In a sense, there is nothing really new in this book. We are told the familiar story of how elite rule decayed and a liberal society arose, a society that was individualistic, egalitarian, entrepreneurial, and voluntary. On the other hand, everything is made fresh in these pages. The combination of out-of-the-way stories unearthed from the autobiographies and Appleby's own ingenuity and insight puts the familiar in a new light. I was intrigued by an argument about the new careers that became available in post-Revolutionary society. The unprecedented opportunity to rise in the world brought a new kind of generalized identity into existence. Whether people made their way in publishing, preaching, the military, art, commerce, or along any number of other paths, their stories took a common form. They all wrote about the anticipation that was awakened in a society overflowing with new opportunities. People rose to these expectations early in life, often bypassing youth altogether. Although they often received timely help from a patron, they felt that in the end they had done it themselves. Looking around at others rising in the world, they began to think of themselves as a type. They were the sort of person who succeeded through valorous personal effort. "A kind of freemasonry of the aspiring took shape," (p. 127) Appleby comments, and this type defined America.

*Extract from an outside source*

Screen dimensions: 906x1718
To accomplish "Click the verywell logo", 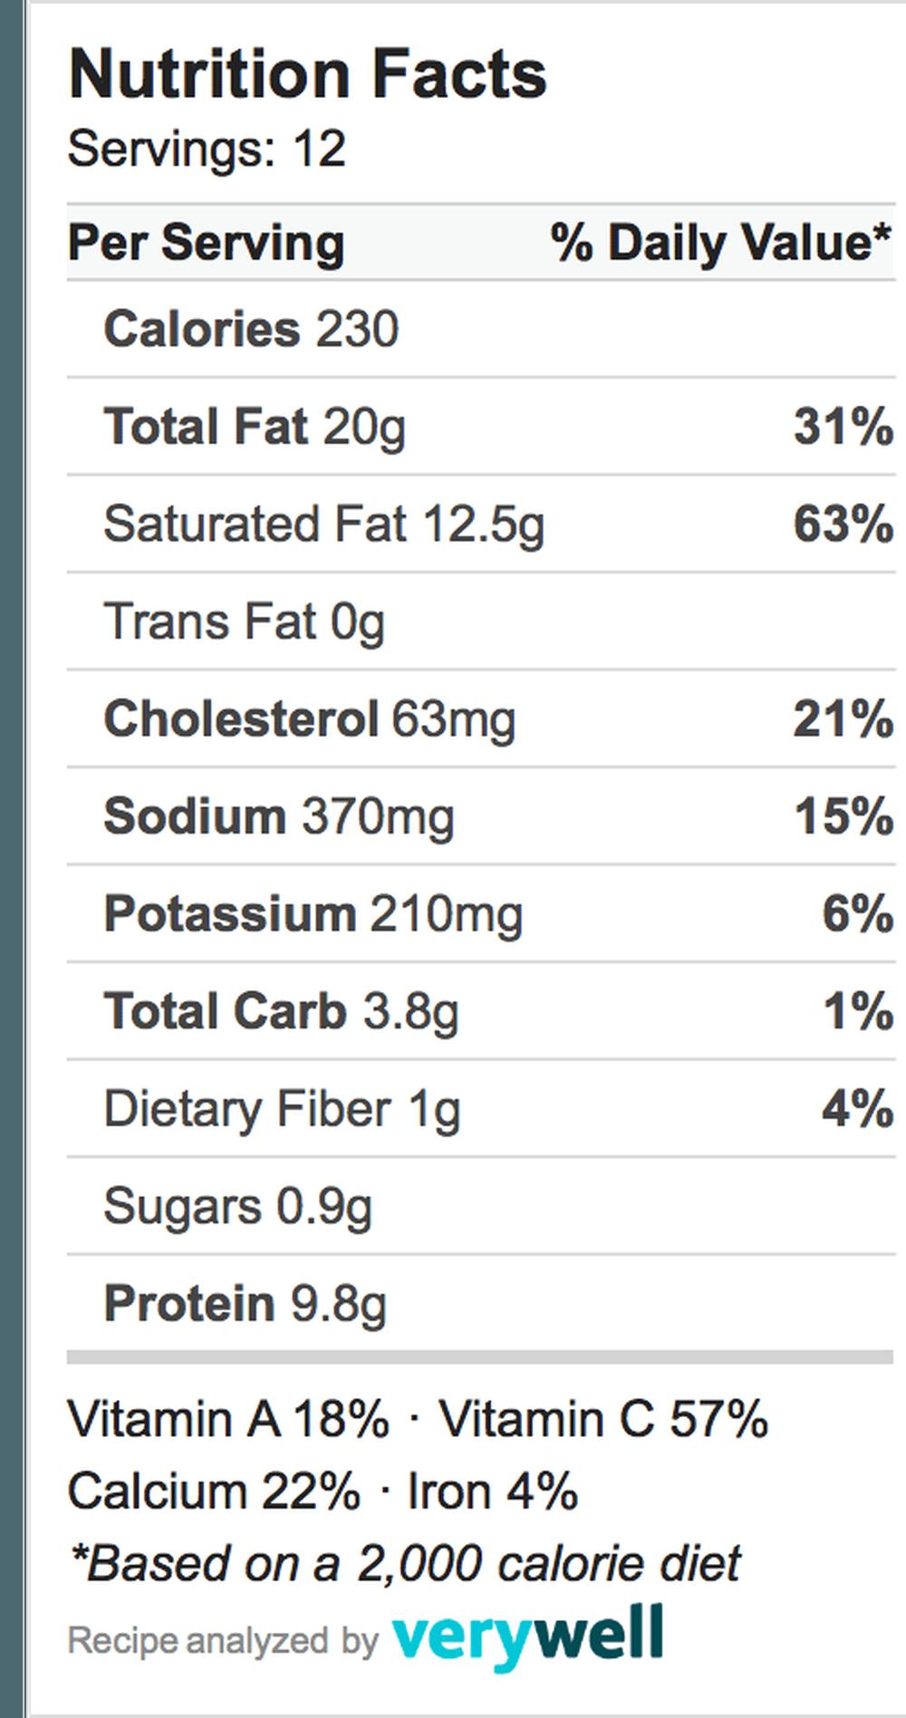I will click(527, 1636).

Although individual advancement motivated this rising generation, the society was anything but narrowly individualistic. Ambition and anticipation brought people together into innumerable societies of all kinds, many of them lumped under the heading of reform. Others organized for cultural appreciation or religious instruction. People had an irresistible urge to affiliate freely and voluntarily, out from under the aegis of the state or the supervision of the elite. They created institutions unlike anything known a century earlier. In colonial society, major institutions like the church and family were agencies of government, charged to support the social order. They were linked together by law, regulated from above, and considered indispensable extensions of the state. The inheritors of the Revolution broke free of this pyramid society and formed a society of elective circles, totally free of governmental or hierarchical control. People came together voluntarily to distribute bibles, to debate public issues, to hear lectures, to pray and cleanse their souls, to stop drink, to fight fires, to end slavery, all without sanction from any official body. They were joined not by family or locality but by affinity. In a matter of decades, this generation created civil society.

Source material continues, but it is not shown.